Cerebrovascular Accident
(Stroke)
Impairment of one
or more vessels in the cerebral circulation, caused by thrombosis, embolus,
stenosis, or haemorrhage, which interrupts the blood supply and results in
ischemia of brain tissues.
Causes and
Incidence
A cerebrovascular
accident (CVA) is caused by occlusion of a cerebral vessel. Most
cerebrovascular occlusions occur secondary to atherosclerosis or hypertension,
or a combination of the two. Other risk factors are diabetes mellitus,
myocardial infarction, bacterial endocarditis, rheumatic heart disease,
aneurysms, head trauma, sick sinus syndrome, and a history of previous stroke
or transient ischaemic attacks (TIAs). CVA is the second most common cause of
neurological disability and the third most common cause of death in the Western
Hemisphere. More than 500,000 people are diagnosed with CVA each year in the
United States, and of those 200,000 die. The incidence increases with age, with
adults 65 years of age or older at greatest risk.
Disease
Process
The general
pathophysiology of a CVA involves occlusion of a cerebral vessel, which leads
to ischaemia of the brain tissue supplied by that vessel. If the obstruction is
not removed, the affected tissue infarcts and dies, causing permanent
neurologic deficit or death. The severity of the CVA depends on the location
and extent of the obstruction, the degree of collateral circulation, and the
promptness of diagnosis and treatment.
Thrombotic strokes
Thrombotic
strokes account for approximately 40% of ischaemic cerebrovascular disease. The
occlusion develops slowly over time as the atherosclerotic plaque builds up in
the large-vessel walls. A TIA is a common precursor. Symptoms often evolve over
hours or even days and frequently are noticed when the person awakens in the
morning. Damage from a CVA is generally extensive because of the large vessels
involved and the likelihood that collateral circulation is diminished or
absent.
Emboli
Emboli, which
cause 30% of strokes, arise when platelets, cholesterol, fibrin, or other
miscellaneous hematogenous (originating in, or carried by, the blood) material
breaks off from the arterial walls or the heart and travels to and blocks a
cerebral vessel. The onset of symptoms generally is sudden and usually occurs
in small distal cortical vessels, affecting cortical functions.
Lacunar
strokes
Lacunar strokes, which
account for 20% of all CVAs, occur where small perforating arterioles branch
off large cerebral vessels in the basal ganglia, internal capsule, and
brainstem. The small subcortical arterioles are exposed to the constant
high-pressure flow of the large branch arteries. Over the years the smaller
vessels become thickened, thrombosed, and then obstructed. The resulting damage
is distinctive, and these strokes are often labeled ipure motori or ipure
sensoryi strokes.
Intracerebral
hemorrhage
Intracerebral
hemorrhage accounts for 10% of all strokes and is the most catastrophic type.

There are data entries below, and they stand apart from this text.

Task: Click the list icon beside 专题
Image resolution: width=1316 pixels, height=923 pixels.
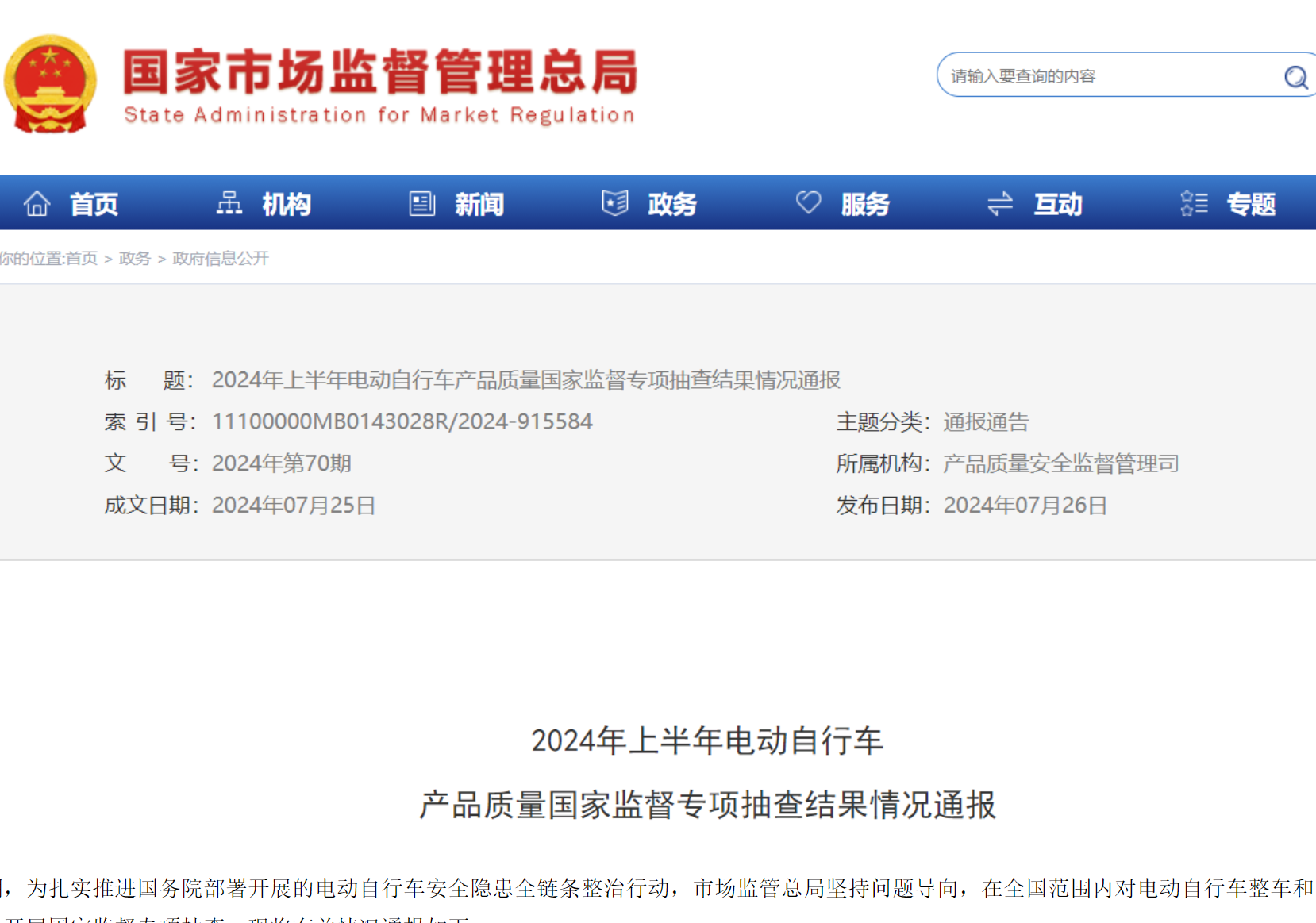Action: pos(1194,204)
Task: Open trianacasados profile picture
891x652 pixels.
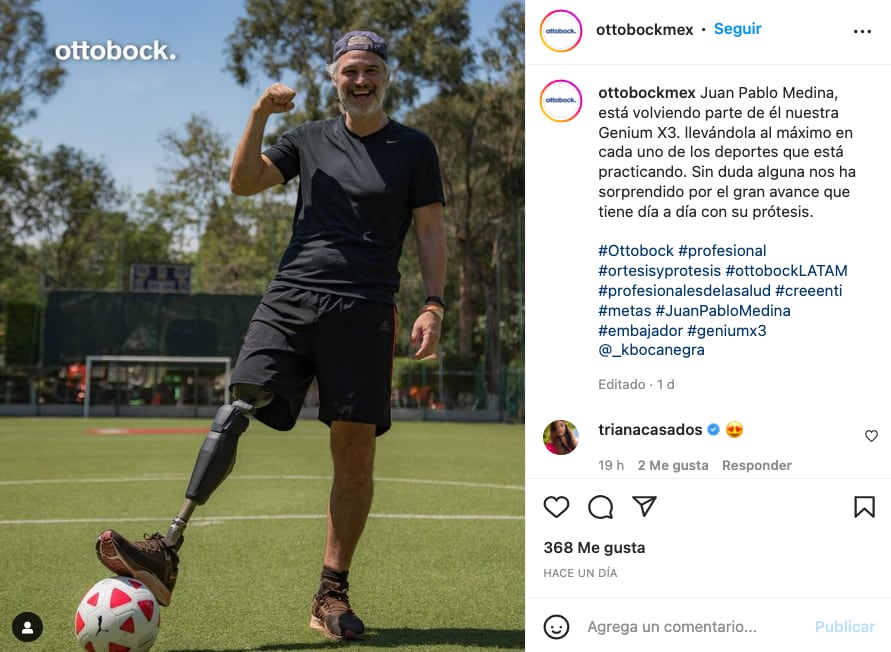Action: click(561, 437)
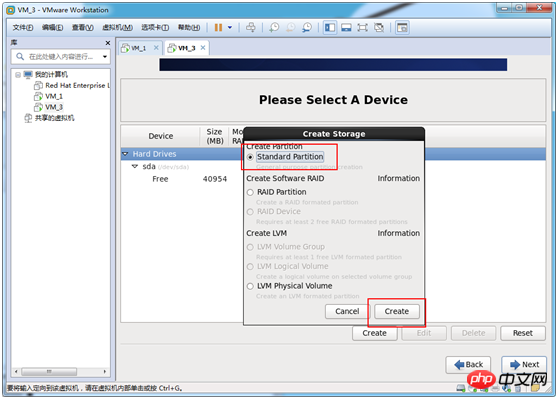
Task: Toggle the library sidebar view icon
Action: click(x=330, y=27)
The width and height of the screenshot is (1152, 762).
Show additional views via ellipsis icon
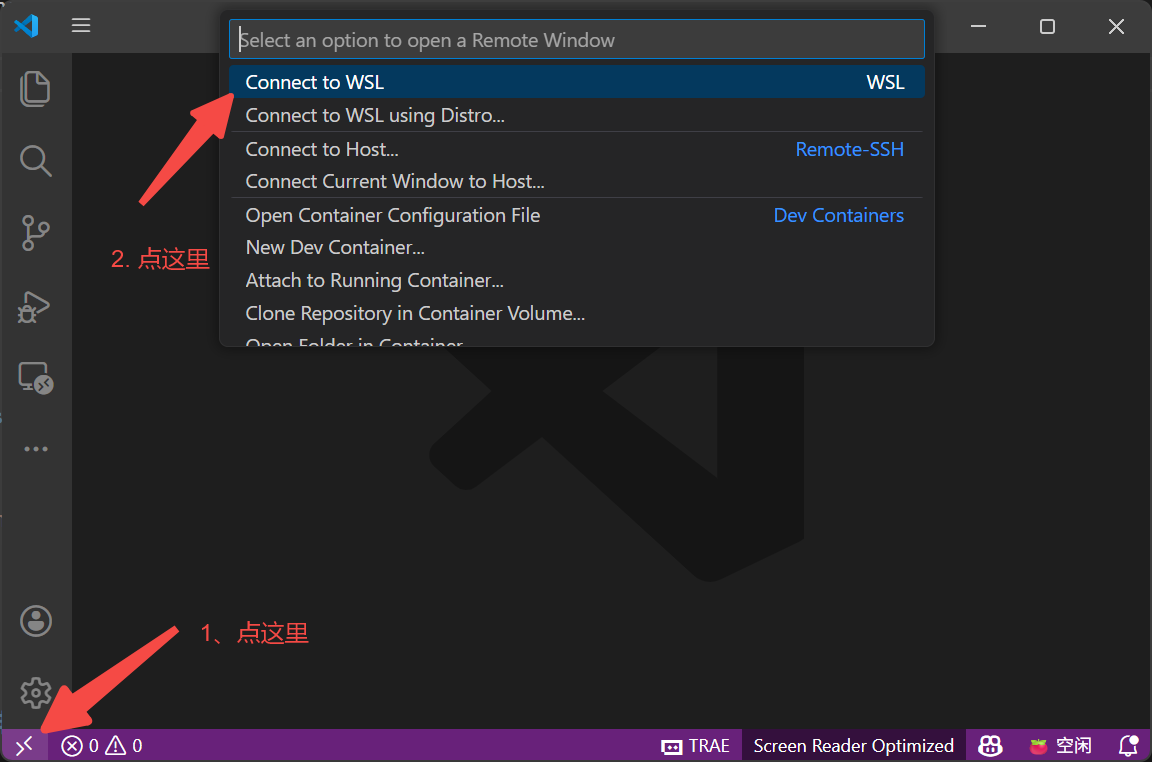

The onset is sudden, often occurs during exertion, and is triggered by bleeding
that obstructs and ruptures the small subcortical arterioles in the deep brain.
The pathology of the bleeding is not well understood, although some research
indicates that it may be precipitated by microaneurysms that cause arteriolar
necrosis.
Symptoms
The signs and
symptoms of a stroke depend on the site and size of the obstruction. They
typically include altered mental status, hemiparesis or hemiplegia, receptive
or expressive aphasia, dysarthria, dysphagia, apraxia, hemianopsia, urinary
incontinence, and emotional lability. Headache, seizures, stupor, and marked
hypertension may also be present.
Potential
Complications
Coma and death
are the most severe consequences of CVA. Permanent neurologic deficits (e.g.,
paralysis, impaired intellectual capability, speech defects, loss of short-term
memory, impaired judgment and problem-solving abilities, reduced impulse
control) are common residual complications.
Diagnostic Tests
Angiography
To detect
occlusion of large vessels.
Clinical
evaluation
Any of the above
manifestations, particularly in individuals with identifiable risk factors.
Computed
tomography/ magnetic resonance imaging
To identify area
of infarct or bleeding.
Ultrasonography
To identify
diminished blood flow in vessels.
Treatments
Surgery
Evacuation of
hematoma or clot; placement of intracranial pressure monitor; endarterectomy to
remove atherosclerotic plaques
Drugs
Anticoagulants
during stroke evolution; antihypertensives to control blood pressure; diuretics
to reduce edema in the brain; anticonvulsants to control seizures; long-term
aspirin therapy to prevent future stroke
General
Monitoring and
support of vital functions; prevention of decubitus ulcers, thrombosis, and
pneumonia; rehabilitation: occupational therapy for adapting activities of
daily living, physical therapy to increase strength and endurance; gait
training to improve ambulation; cognitive therapy to improve memory and problem
solving; speech therapy to improve communication; counseling for poststroke
depression and altered sexual functioning; vocational retraining.